From 1950, he became a member of the Secretariat of the Hungarian Working People’s Party, and part of the inner circle of the party leadership. At the Second Congress of the Hungarian Working People’s Party he was elected a full member of the Political Committee and the Organizing Committee of the Central Executive Leadership. From 3 November 1951, he was Deputy Minister of Agriculture, and from 5 January 1952, he was appointed Minister of Agriculture and Forestry. In the first Imre Nagy government, he was the first deputy chairman of the Council of Ministers and head of the Ministry of Agriculture. On 18 April 1955, after the overthrow of Imre Nagy, he was appointed president of the Council of Ministers. On 24 October 1956, he was dismissed as Prime Minister, succeeded by Imre Nagy, but Hegedüs was credited with the proclamation of martial law and took political responsibility for the call of Soviet troops to Budapest, with a countersignature backdated to 28 October. He was expelled from the political committee on 28 October and was sent to the Soviet Union with his family.

In Moscow, he gradually distanced himself from the group of party leaders who had been dismissed with him. He became a senior research fellow at the Institute of Philosophy of the Soviet Academy of Sciences and developed interest in sociology. He returned home on 16 September 1958. He worked first as a research fellow at the Institute of Economics of the Hungarian Academy of Sciences and then as deputy chairman of the Central Statistical Office between 1961 and 1963. In 1963, he founded the Sociology Research Institute of the Hungarian Academy of Sciences and was appointed editor-in-chief of Valóság [Reality], a position from which he was dismissed in 1965. In 1966, he became a lecturer at the Károly Marx University of Economics. In 1968, he criticised the invasion of Czechoslovakia and then was dismissed from his post for his revisionist scientific views and was transferred to the Research Group on Industrial Economics of the Hungarian Academy of Sciences as a senior research fellow. In 1973, the Hungarian Socialist Workers’ Party convicted him of revisionism in the so-called "philosopher’s trial", and he was expelled from the party and dismissed from his post.

From the 1970s onwards, he consciously opposed the Kádár regime, and was a respected member of the democratic opposition movements that were being organised at that time, although he was not formally affiliated with neither of these groups.
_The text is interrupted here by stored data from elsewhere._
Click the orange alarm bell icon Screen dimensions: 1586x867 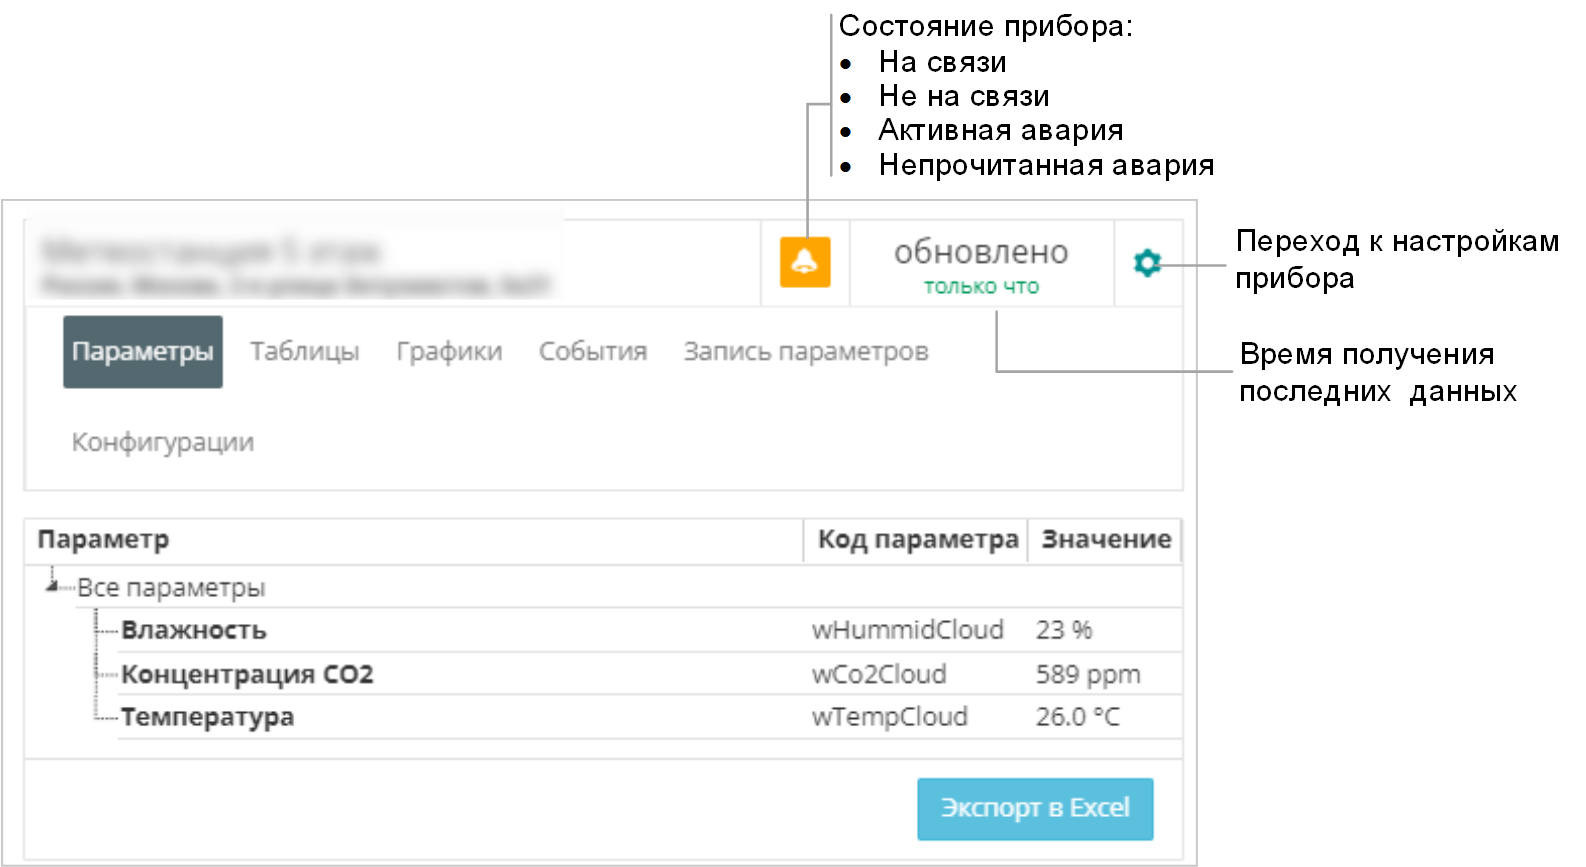805,262
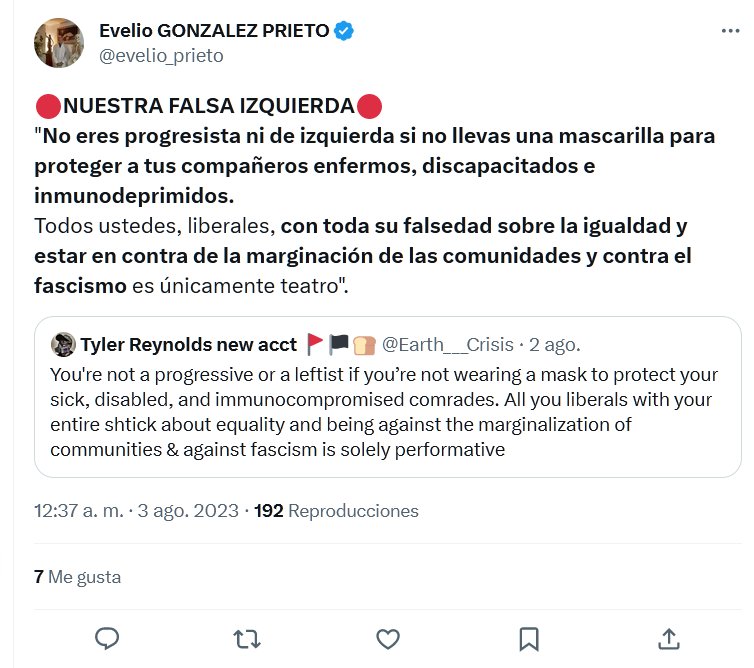Open the Evelio GONZALEZ PRIETO profile name
This screenshot has width=754, height=668.
click(x=214, y=31)
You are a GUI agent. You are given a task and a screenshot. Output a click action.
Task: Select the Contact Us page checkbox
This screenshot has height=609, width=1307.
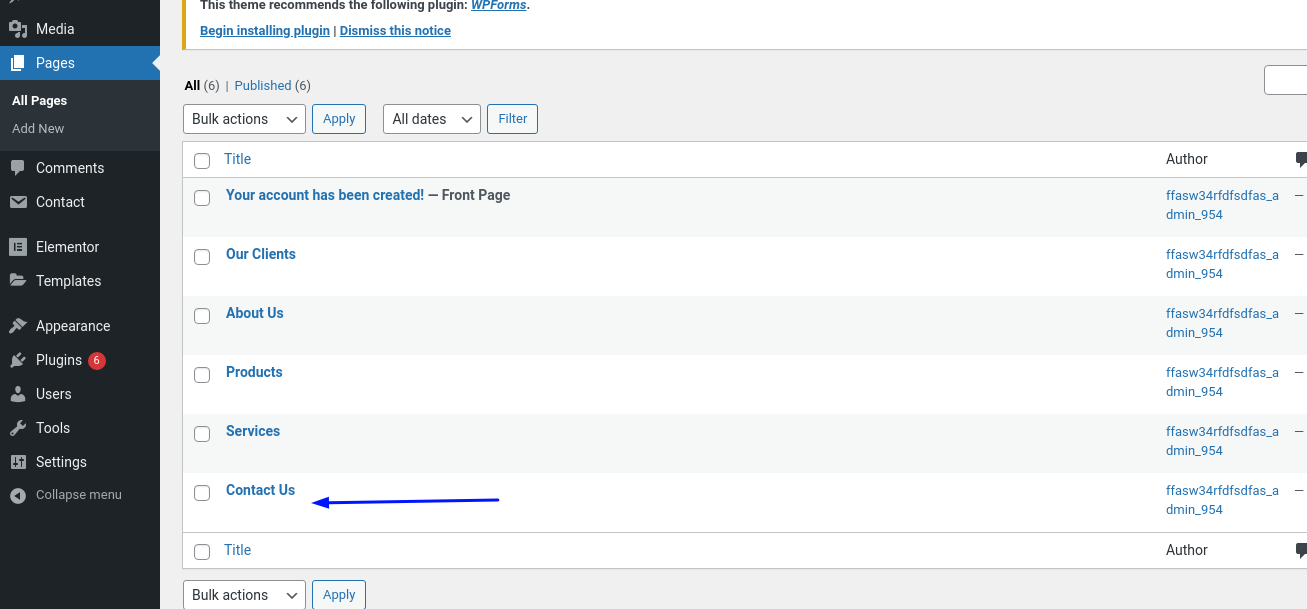tap(202, 493)
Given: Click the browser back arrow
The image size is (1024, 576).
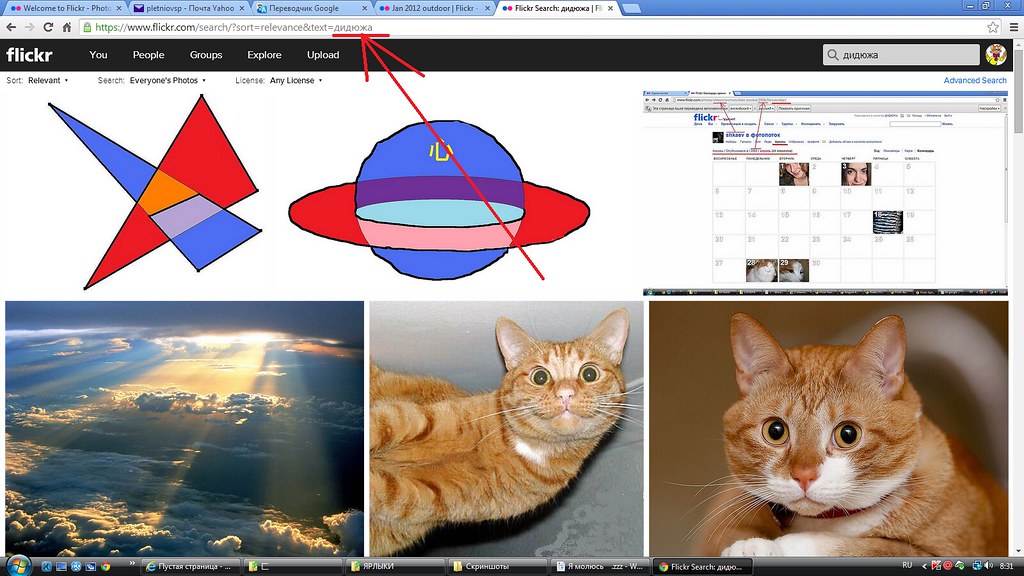Looking at the screenshot, I should (11, 28).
In the 1980s, Zoltán Zsille conducted a biographical interview with him entitled Élet egy eszme árnyékában [Life in the shadow of an idea], which was broadcast on Radio Free Europe in 1985 and published a year later by ABC Publishing in the form of a samizdat.

He was an economic adviser from 1973 to 1974, retiring in 1975. In December 1986, he participated in the illegal Conference of 1956 and in December 1988, he gave a lecture at the first legal and public Conference of 1956 of the István Széchenyi College and Social Science Club.